Some insights of how the treasury may be improved

“… miners were being paid too much based on what they are providing the network. Because of Dash’s technological advancements on the masternode side with Chainlocks and chained InstantSend, the security provided by the miners, while important, was not worth the 45% they were being paid by the network.
In a vote that passed handily, the Dash network voted to gradually reallocate the block reward away from the miners and toward the masternodes. A current 50-50 split after the treasury is paid out will become 60-40 in favor of masternodes over a period of a few years.”

List of proposals for how to spend the 10% budget (also has a link to past proposals):

5325 dash budget per month ($385K USD approx).

2663 dash per month ($192K USD approx) for core group compensation (50% of total).

Pretty interesting to see the list of things that are proposed and funded. Some marketing. Some dev. Some legal. Mostly around 50 to 500 dash per proposal.

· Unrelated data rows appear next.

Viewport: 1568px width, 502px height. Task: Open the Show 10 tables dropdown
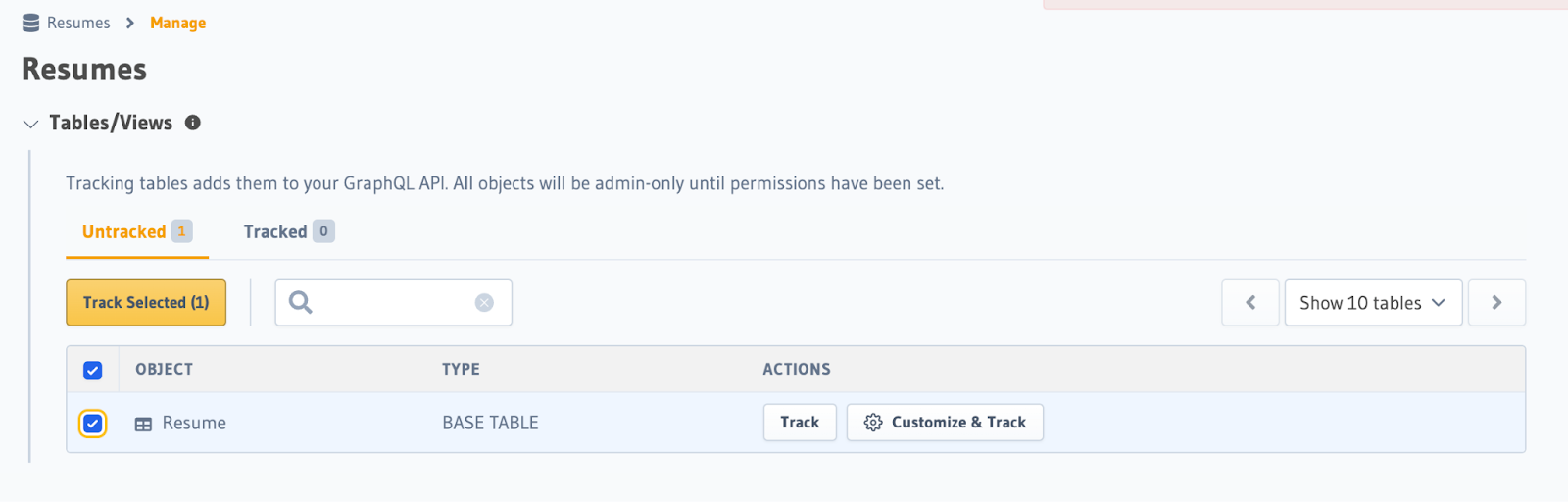1373,303
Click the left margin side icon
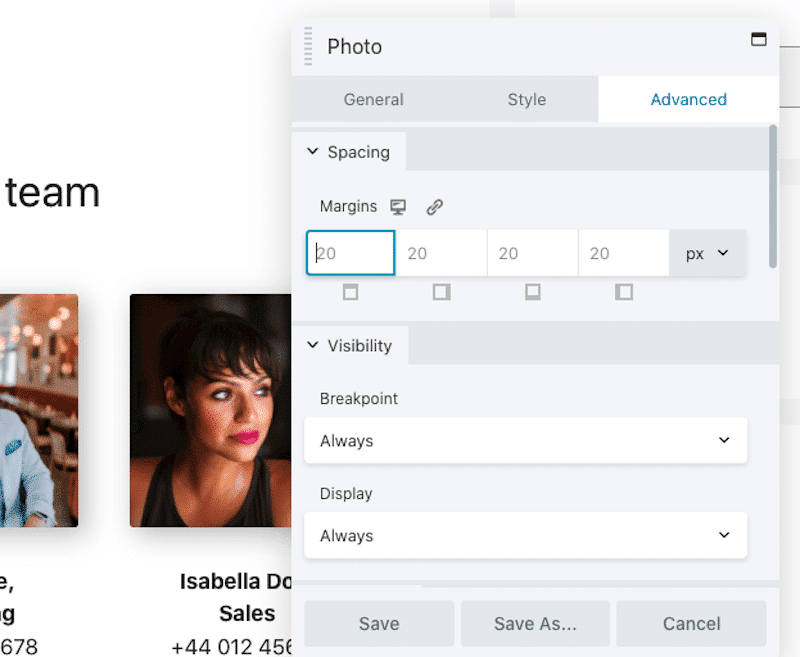The height and width of the screenshot is (657, 800). pyautogui.click(x=624, y=292)
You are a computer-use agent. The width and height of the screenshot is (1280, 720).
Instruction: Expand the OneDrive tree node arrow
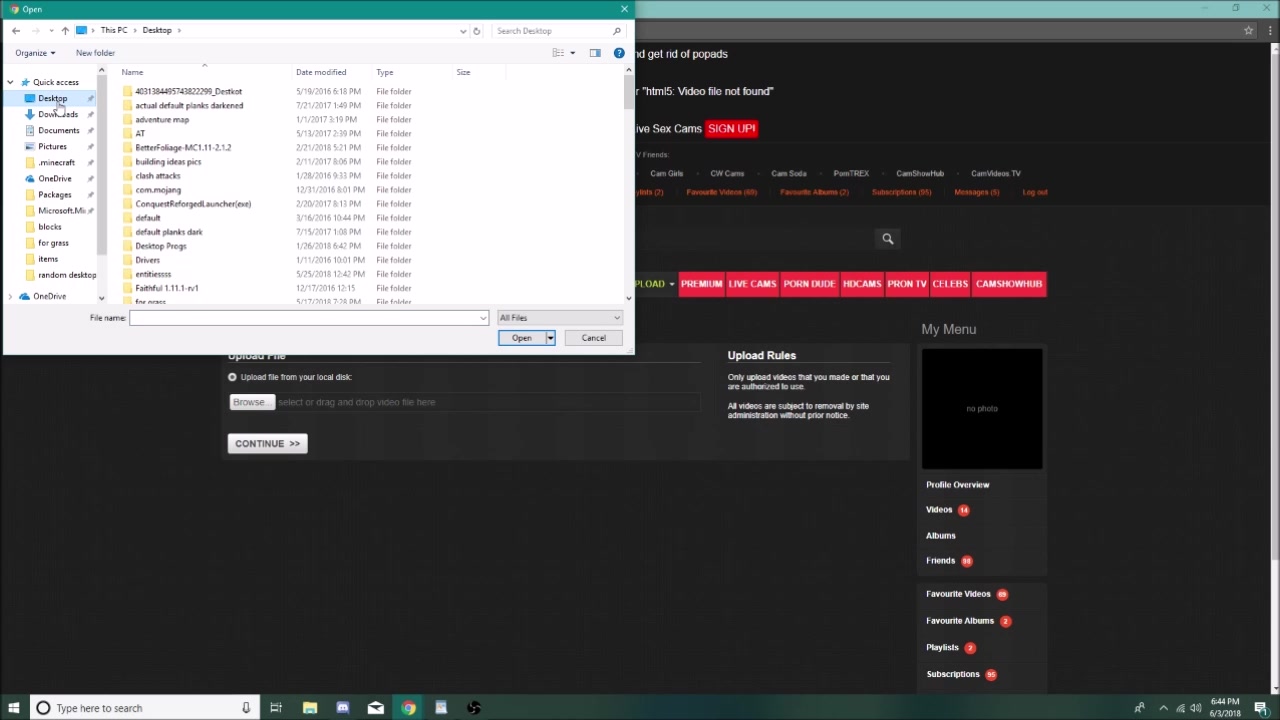click(x=10, y=297)
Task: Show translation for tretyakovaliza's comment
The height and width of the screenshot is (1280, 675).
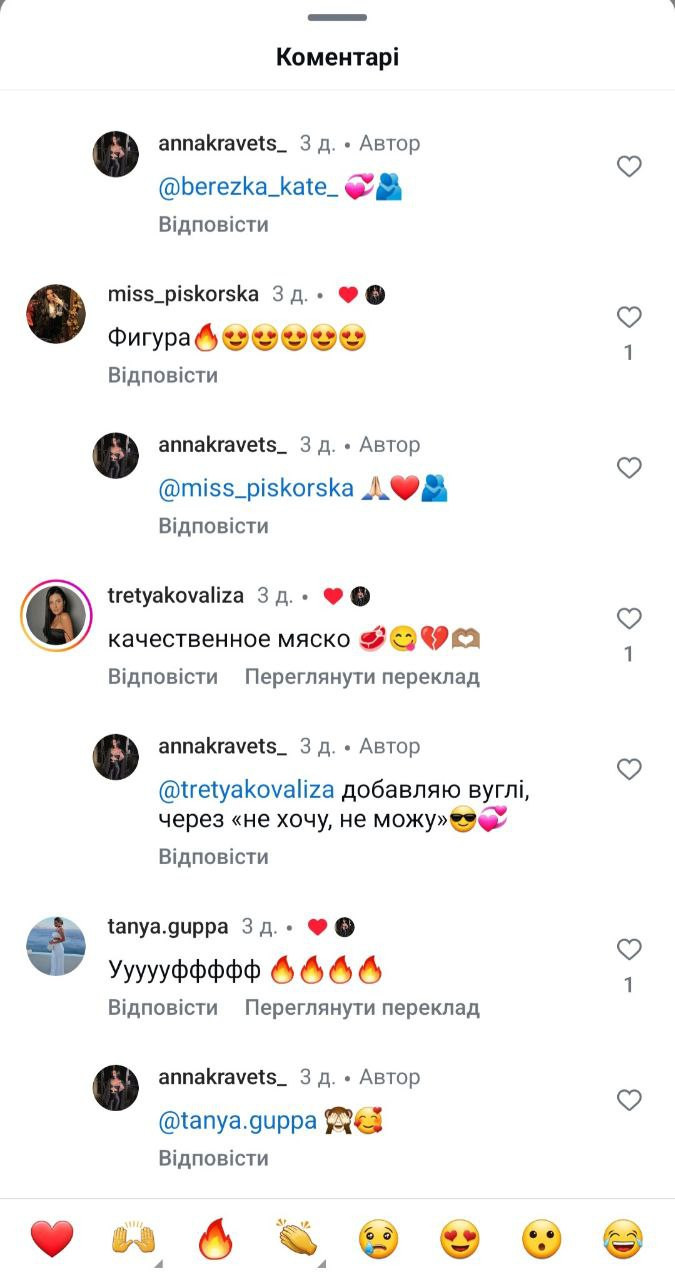Action: (362, 677)
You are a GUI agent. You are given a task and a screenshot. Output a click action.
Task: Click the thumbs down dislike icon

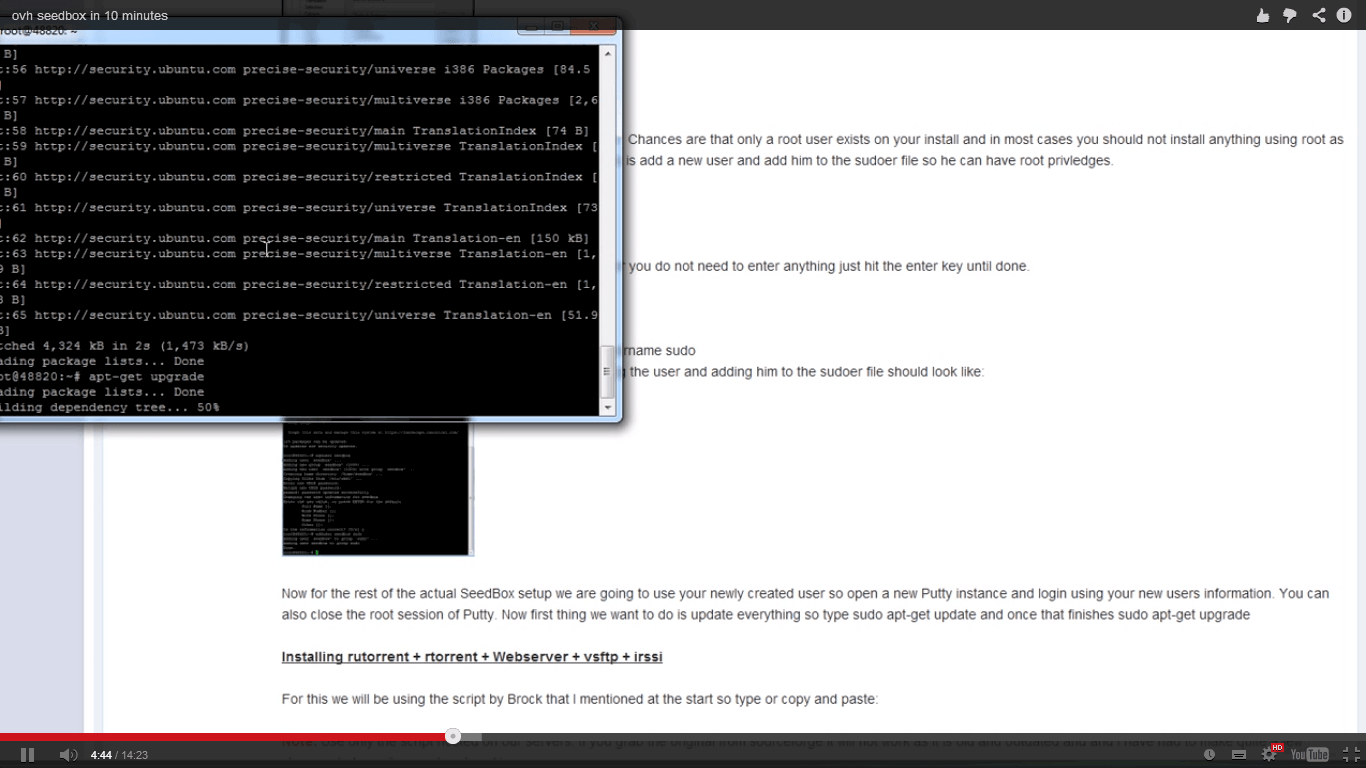pos(1290,15)
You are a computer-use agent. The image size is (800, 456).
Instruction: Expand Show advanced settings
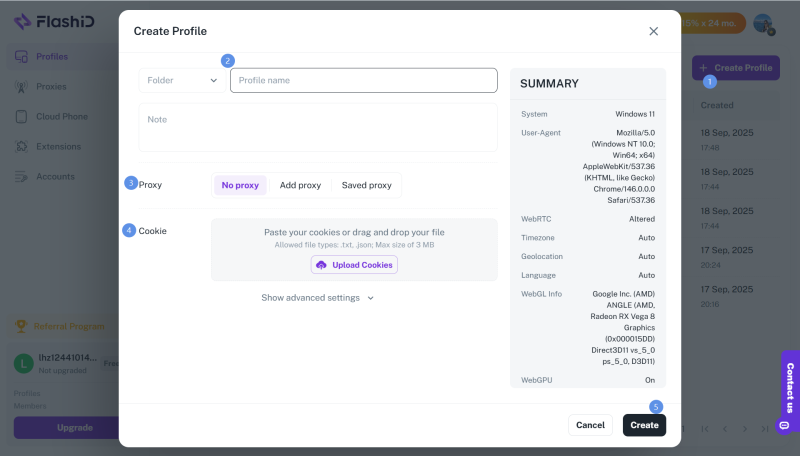[317, 297]
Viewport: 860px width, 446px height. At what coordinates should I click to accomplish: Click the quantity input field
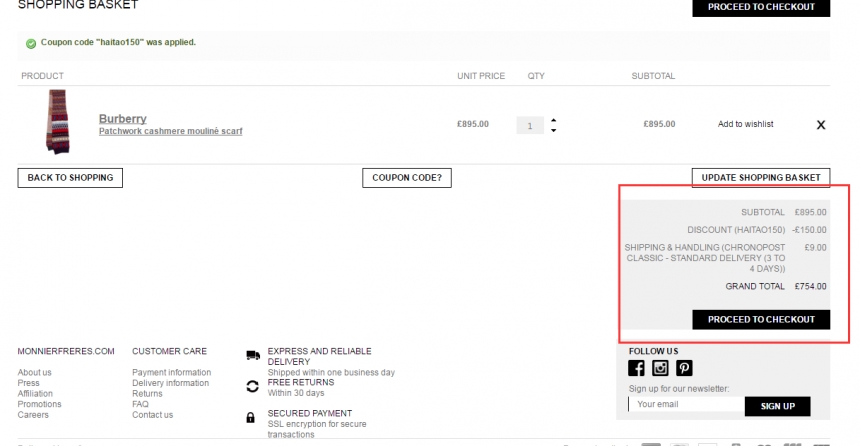[x=530, y=125]
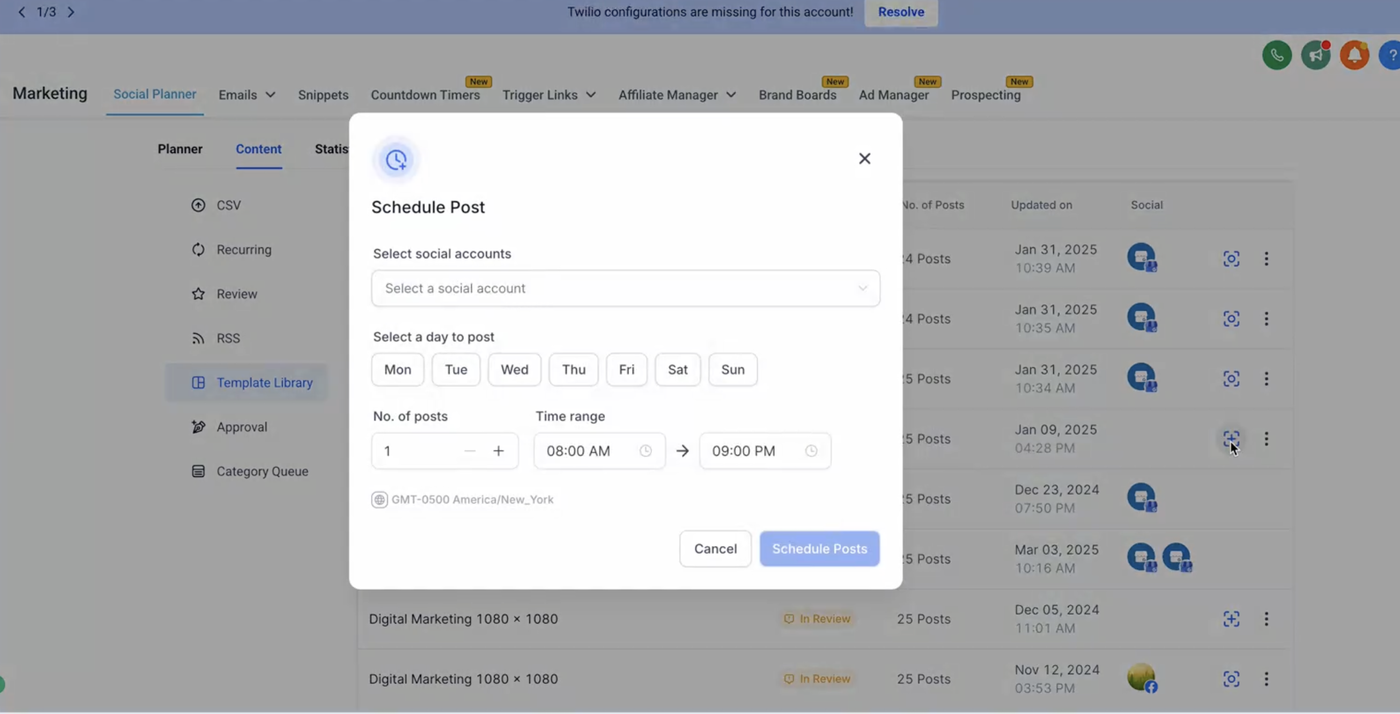Image resolution: width=1400 pixels, height=714 pixels.
Task: Click the green phone dialer icon
Action: point(1277,55)

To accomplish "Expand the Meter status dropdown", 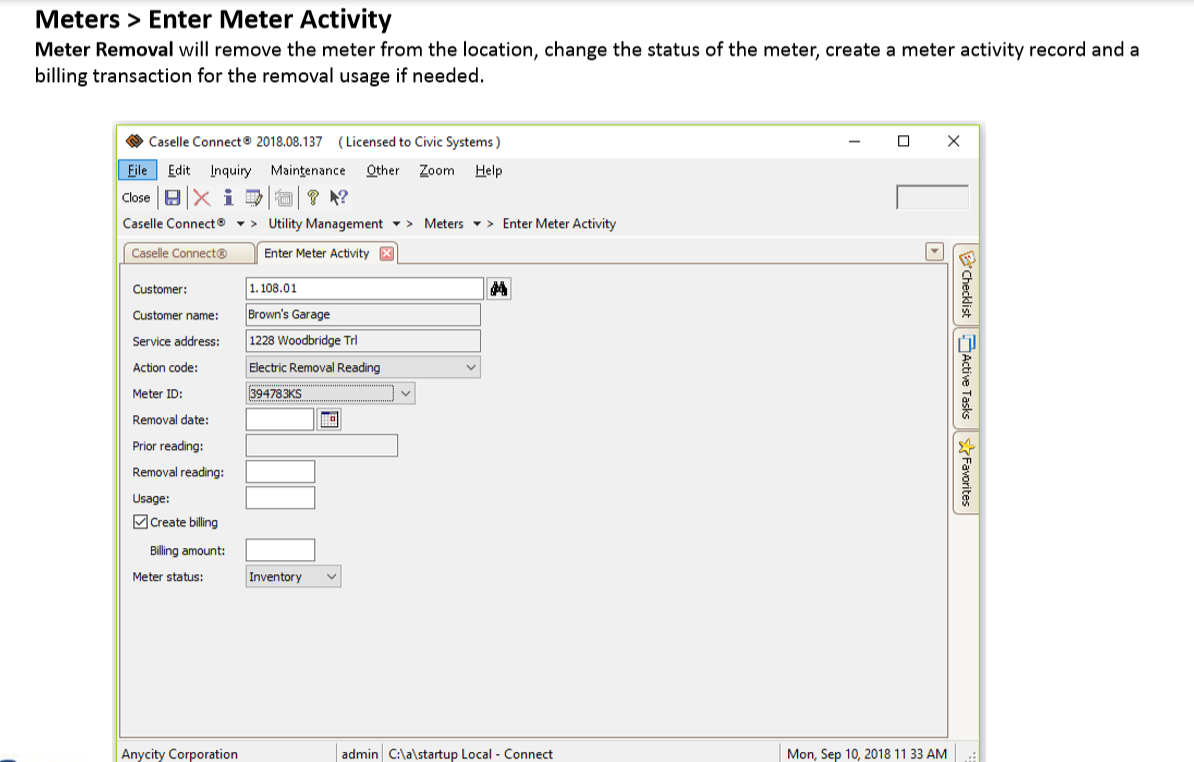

Experience of this model from a game developer:

“we were a little disappointed with the amount of feedback we received, with only a handful of responses which made valid points about the direction of Dash in general but ultimately weren’t particularly useful or relevant to our specific case.”

Shows that having a system of governance is one thing, but having people engaged with it is another. Governance needs participation to work well.

My first impressions of dash governance: The 10% levy is higher than I would have thought viable, but it seems to work pretty well, better than I would have expected. They seem to have learned a bit about the pros and cons of their approach (see link above) and are able to act on changes pretty efficiently.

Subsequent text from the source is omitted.